#### Written request 1
Repeat the entries between the line holding "Task: Open the three-dot account options menu" and the line holding "[x=557, y=538]", inclusive, without changing them.

#### Document segment
POWER FROM REPOSE: A WOMAN'S PATH TO PURPOSE
Photo by Merav Ben Loulou (from Maayan's story for At Magazine, a tribute to artist Louise Bourgeois, styled by Noa Nozik)
Maayan Goldman is a deeply insightful writer as well as an innovative stylist from Tel Aviv. With many years living a hectic life within the fashion industry, she has experienced and laments the feeling of being absent from herself. Her mission now is to spread a message that women should be both consciously present and yet passive at the same time to live a healthy fully reflective life. For that reason, her Instagram is called @present__passive and focuses on the theme of resting women, which epitomizes a mindset of powerful repose.
She is currently writing her doctoral thesis at Tel-Aviv University about the possibility of desire awakening in the presence of certain images or texts. Also, Maayan’s debut novel will be published this fall by her publisher, Pardes. Perhaps not surprisingly, it is titled "Woman Reclining."
FH: Why is your Instagram handle “present_passive’? How do these words resonate with you or even define you?
These two words are qualities that I want to cultivate in my writing and in my every-day life, or perhaps, two formerly missing pieces of it.
I'll try to explain: a few years back I maintained quite a different lifestyle. While I always wrote, I also worked as a stylist, mainly between 2003 and 2013. And I mean worked in the sense of a full-blown "career" (don't love that word). 24/7 work mode: meetings, managing of assistants, overlapping shooting days and daily interactions with PR, designers, editors, advertising agencies and so on. I loved coming up with editorial ideas and having my own diary-like fashion column in a magazine, but there were many aspects of that job that I grew very weary of.
Looking back, these aspects had to do with a certain sense of rushed, anxious time. One that's inseparable from fashion's future-oriented and economy-driven mentality. The result of which is a demand that you use your time in an overtly active, re-active and productive way. Like when you see a beautiful new collection that somehow touches you and immediately feel the need to compose your own response to it, be it a post, an editorial use of the items, an opinion or an article.
Of course this rushed sense of moving through time while constantly making yourself seen and heard has a polar opposite– a numb passivity that I know all too well. At times I found myself so worn out that I collapsed and for a while could only consume, binge, shop, stare at one collection after the other for hours on, or scroll down an endless feed. I don't think this is wrong or inherently bad but it saddens me how absent I tend to be in these modes.

#### Records for this task
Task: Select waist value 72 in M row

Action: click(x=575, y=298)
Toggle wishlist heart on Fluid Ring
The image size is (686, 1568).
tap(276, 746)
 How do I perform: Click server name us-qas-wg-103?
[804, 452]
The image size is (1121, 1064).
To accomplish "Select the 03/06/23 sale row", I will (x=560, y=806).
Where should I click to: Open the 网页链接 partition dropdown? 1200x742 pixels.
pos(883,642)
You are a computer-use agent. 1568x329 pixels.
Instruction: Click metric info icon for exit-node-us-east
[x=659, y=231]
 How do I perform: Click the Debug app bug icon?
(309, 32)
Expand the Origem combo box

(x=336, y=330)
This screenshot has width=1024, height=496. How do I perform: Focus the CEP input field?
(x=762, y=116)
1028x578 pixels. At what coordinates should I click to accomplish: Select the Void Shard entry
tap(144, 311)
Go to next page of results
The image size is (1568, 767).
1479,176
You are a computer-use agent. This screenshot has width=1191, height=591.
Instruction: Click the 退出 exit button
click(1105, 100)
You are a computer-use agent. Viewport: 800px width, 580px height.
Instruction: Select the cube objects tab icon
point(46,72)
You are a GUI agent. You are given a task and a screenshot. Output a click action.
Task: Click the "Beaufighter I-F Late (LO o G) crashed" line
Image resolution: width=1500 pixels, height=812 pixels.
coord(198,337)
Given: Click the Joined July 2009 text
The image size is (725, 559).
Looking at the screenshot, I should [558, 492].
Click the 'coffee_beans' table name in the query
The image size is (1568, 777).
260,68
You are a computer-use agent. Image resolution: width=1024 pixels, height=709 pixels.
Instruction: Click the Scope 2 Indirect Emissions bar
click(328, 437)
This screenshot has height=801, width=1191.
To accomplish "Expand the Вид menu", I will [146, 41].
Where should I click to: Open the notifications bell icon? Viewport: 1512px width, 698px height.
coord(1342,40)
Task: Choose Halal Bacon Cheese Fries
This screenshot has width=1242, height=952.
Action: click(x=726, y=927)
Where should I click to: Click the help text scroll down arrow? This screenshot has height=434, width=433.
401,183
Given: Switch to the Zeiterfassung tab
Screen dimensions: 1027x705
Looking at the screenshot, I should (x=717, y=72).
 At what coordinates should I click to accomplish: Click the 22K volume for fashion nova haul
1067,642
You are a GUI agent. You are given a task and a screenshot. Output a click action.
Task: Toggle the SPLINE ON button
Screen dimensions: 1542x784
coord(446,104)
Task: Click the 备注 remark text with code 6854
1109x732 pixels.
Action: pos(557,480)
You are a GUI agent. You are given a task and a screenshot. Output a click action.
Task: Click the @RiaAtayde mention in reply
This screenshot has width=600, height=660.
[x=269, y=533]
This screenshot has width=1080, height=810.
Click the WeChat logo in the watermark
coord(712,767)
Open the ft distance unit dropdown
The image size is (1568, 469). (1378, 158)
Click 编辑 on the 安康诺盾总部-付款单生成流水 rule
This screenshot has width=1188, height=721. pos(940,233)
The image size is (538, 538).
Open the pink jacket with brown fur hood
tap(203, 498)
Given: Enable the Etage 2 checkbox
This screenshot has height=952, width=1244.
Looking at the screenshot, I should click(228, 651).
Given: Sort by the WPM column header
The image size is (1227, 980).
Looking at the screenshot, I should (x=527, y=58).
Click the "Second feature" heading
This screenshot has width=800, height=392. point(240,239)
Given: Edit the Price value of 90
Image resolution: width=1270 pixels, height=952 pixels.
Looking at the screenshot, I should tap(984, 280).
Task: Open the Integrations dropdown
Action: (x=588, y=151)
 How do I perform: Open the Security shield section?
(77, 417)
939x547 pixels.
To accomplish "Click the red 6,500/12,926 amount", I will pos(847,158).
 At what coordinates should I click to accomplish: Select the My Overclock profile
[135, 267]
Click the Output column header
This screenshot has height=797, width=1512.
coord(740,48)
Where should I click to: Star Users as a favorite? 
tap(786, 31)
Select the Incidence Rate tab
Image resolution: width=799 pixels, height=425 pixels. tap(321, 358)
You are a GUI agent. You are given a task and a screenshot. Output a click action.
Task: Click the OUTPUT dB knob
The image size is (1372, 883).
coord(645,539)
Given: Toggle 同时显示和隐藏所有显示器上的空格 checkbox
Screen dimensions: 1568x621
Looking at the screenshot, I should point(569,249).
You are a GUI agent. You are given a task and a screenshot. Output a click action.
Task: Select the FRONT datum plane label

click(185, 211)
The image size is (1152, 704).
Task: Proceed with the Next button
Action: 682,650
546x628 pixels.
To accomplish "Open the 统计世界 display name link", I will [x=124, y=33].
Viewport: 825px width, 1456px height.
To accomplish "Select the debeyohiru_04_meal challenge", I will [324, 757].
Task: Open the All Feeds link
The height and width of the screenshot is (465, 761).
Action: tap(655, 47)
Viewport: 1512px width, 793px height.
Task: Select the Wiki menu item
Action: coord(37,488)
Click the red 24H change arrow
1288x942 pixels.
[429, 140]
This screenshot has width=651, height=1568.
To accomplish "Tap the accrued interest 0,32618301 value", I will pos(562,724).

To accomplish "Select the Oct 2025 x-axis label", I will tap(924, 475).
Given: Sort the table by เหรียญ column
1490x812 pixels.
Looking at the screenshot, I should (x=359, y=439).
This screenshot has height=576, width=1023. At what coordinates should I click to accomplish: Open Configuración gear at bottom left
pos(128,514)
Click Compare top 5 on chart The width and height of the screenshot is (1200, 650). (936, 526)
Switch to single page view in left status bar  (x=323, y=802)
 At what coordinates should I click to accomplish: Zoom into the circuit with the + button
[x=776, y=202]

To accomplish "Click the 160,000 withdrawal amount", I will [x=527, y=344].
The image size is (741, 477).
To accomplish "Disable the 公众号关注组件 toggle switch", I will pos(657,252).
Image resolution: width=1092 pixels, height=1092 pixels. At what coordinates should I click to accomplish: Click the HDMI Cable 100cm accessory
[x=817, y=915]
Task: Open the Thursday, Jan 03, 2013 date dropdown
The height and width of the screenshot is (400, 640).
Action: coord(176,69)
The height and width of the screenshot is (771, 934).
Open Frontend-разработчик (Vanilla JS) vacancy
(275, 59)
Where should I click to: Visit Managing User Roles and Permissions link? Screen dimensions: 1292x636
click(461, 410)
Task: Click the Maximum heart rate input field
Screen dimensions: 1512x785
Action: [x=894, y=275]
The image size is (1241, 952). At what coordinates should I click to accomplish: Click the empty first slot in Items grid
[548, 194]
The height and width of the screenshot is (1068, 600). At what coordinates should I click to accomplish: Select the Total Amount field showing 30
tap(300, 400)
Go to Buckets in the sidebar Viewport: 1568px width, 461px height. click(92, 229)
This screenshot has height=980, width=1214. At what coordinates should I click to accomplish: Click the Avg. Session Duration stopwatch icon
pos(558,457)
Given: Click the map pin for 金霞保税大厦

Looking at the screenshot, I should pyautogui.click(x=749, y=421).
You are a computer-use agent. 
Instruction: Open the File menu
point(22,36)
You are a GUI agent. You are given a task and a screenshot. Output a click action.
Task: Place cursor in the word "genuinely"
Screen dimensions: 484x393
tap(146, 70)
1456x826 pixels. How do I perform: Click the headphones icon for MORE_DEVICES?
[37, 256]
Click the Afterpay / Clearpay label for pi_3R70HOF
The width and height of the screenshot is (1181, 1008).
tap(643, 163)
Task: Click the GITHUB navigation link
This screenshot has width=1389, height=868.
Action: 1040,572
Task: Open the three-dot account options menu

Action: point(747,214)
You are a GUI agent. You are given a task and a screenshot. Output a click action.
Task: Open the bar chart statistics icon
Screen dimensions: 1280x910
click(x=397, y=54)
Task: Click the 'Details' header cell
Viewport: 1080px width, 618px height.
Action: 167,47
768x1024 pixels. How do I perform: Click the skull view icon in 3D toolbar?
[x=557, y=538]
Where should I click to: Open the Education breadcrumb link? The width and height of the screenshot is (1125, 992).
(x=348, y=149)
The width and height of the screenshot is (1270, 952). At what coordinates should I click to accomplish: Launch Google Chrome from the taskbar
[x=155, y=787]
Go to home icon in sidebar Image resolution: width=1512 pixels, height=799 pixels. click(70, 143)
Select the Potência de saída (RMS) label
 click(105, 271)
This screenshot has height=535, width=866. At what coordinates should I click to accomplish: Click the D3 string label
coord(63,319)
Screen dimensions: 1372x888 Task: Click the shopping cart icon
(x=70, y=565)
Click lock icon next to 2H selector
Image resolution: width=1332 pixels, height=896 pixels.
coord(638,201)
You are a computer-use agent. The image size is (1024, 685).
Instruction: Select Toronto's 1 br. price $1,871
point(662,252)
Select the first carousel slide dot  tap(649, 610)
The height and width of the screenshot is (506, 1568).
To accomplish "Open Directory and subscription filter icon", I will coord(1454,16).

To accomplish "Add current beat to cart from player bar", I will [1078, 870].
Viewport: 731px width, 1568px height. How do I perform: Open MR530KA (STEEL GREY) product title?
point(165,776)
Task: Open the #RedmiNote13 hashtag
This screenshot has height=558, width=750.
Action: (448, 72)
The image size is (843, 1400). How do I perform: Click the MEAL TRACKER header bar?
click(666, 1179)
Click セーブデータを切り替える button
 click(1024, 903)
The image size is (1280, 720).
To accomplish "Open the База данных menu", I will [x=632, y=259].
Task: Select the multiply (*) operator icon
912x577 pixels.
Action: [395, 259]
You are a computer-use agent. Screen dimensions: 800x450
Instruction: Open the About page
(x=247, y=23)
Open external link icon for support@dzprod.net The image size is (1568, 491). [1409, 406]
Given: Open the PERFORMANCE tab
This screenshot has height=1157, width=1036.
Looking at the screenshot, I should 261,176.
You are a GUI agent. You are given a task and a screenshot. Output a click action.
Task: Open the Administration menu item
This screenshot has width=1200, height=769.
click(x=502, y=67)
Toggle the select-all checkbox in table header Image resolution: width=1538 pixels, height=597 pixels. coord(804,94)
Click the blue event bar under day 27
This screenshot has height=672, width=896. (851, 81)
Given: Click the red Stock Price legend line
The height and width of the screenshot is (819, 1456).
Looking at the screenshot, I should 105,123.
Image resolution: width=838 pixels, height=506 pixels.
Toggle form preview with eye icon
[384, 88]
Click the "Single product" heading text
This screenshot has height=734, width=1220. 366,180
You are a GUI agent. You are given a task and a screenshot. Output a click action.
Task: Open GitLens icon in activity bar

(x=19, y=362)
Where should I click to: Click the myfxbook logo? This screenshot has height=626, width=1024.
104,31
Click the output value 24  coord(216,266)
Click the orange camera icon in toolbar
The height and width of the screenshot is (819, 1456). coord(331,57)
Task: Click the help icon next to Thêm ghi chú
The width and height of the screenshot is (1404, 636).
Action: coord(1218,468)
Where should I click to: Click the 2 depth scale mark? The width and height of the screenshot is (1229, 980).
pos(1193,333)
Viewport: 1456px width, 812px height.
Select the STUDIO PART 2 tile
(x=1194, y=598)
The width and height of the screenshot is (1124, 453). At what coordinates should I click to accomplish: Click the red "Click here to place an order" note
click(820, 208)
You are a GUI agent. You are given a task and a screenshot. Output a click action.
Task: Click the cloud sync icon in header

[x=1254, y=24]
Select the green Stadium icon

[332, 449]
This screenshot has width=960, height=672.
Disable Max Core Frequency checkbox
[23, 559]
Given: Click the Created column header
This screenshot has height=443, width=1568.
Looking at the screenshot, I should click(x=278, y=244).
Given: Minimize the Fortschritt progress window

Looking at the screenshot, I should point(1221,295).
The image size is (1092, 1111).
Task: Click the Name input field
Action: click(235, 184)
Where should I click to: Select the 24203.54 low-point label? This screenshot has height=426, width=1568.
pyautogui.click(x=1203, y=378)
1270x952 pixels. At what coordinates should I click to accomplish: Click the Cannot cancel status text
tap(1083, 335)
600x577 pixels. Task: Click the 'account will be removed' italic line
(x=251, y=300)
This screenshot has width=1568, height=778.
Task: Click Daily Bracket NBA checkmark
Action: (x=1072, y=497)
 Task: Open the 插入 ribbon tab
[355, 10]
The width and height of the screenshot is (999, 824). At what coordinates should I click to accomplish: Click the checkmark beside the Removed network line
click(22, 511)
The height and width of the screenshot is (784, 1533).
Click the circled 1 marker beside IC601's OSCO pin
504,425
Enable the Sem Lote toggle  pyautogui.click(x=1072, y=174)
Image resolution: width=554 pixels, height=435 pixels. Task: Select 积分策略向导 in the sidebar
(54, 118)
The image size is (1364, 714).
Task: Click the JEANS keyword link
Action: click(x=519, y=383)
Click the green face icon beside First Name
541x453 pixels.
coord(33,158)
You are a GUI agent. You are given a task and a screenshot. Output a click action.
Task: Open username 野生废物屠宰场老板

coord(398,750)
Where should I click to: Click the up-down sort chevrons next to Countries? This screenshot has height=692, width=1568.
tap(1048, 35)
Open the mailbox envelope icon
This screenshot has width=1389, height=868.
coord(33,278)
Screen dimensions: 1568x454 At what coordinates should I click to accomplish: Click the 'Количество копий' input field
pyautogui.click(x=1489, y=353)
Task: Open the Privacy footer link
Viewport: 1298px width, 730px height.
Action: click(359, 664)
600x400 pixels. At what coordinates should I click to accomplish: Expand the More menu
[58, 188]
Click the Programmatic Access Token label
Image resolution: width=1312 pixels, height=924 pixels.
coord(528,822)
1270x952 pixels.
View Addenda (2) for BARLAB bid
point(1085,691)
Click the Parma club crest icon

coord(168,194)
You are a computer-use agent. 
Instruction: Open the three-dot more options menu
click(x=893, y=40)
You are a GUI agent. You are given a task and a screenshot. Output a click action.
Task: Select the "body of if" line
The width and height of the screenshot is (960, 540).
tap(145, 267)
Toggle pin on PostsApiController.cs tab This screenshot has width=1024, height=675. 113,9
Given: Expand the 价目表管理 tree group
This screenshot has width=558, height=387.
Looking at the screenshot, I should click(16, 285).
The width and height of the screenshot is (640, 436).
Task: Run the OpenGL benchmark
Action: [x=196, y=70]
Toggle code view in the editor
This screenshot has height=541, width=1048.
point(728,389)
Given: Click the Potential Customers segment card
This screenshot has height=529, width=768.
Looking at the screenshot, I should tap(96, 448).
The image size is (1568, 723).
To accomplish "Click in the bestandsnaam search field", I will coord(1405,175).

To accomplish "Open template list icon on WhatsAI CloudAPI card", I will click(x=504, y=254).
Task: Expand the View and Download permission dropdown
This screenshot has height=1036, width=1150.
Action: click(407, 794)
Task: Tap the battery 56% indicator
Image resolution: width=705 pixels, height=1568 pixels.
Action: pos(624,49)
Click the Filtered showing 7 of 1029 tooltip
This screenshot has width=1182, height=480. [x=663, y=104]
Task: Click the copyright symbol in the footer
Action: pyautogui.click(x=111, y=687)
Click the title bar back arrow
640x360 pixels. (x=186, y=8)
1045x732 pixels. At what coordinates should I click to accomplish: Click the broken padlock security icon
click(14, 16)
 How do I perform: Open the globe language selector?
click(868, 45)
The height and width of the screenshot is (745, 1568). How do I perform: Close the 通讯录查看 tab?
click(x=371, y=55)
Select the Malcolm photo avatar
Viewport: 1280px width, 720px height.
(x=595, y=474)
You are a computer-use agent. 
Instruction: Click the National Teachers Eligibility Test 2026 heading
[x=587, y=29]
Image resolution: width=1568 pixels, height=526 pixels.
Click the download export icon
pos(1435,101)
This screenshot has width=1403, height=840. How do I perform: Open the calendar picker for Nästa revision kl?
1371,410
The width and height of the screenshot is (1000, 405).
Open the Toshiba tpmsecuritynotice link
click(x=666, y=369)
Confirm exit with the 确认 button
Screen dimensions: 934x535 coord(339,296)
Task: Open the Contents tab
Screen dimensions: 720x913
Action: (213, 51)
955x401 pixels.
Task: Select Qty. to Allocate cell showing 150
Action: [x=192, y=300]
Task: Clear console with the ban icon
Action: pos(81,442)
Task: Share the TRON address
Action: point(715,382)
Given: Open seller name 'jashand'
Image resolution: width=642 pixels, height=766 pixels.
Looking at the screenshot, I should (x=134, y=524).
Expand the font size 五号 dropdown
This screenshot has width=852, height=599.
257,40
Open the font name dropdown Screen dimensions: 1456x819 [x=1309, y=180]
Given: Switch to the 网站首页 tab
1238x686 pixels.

#### Written request 2
Summarize the profile of Maayan Goldman in three sentences.

#### Expected output 1
Task: Open the three-dot account options menu

Action: point(747,214)
You are a GUI agent. You are given a task and a screenshot. Output a click action.
Task: Open the bar chart statistics icon
Screen dimensions: 1280x910
click(x=397, y=54)
Task: Click the 'Details' header cell
Viewport: 1080px width, 618px height.
Action: 167,47
768x1024 pixels. How do I perform: Click the skull view icon in 3D toolbar?
[x=557, y=538]

#### Expected output 2
Maayan Goldman is a writer and stylist from Tel Aviv who, after many hectic years in the fashion industry, now promotes the idea that women should be consciously present and passive at once, the theme of her Instagram, @present__passive. She is writing a doctoral thesis at Tel-Aviv University, and her debut novel, "Woman Reclining," is due out this fall from Pardes. She explains that her years as a stylist, mainly from 2003 to 2013, were marked by a rushed, anxious sense of time and its opposite, a numb passivity in which she felt absent from herself.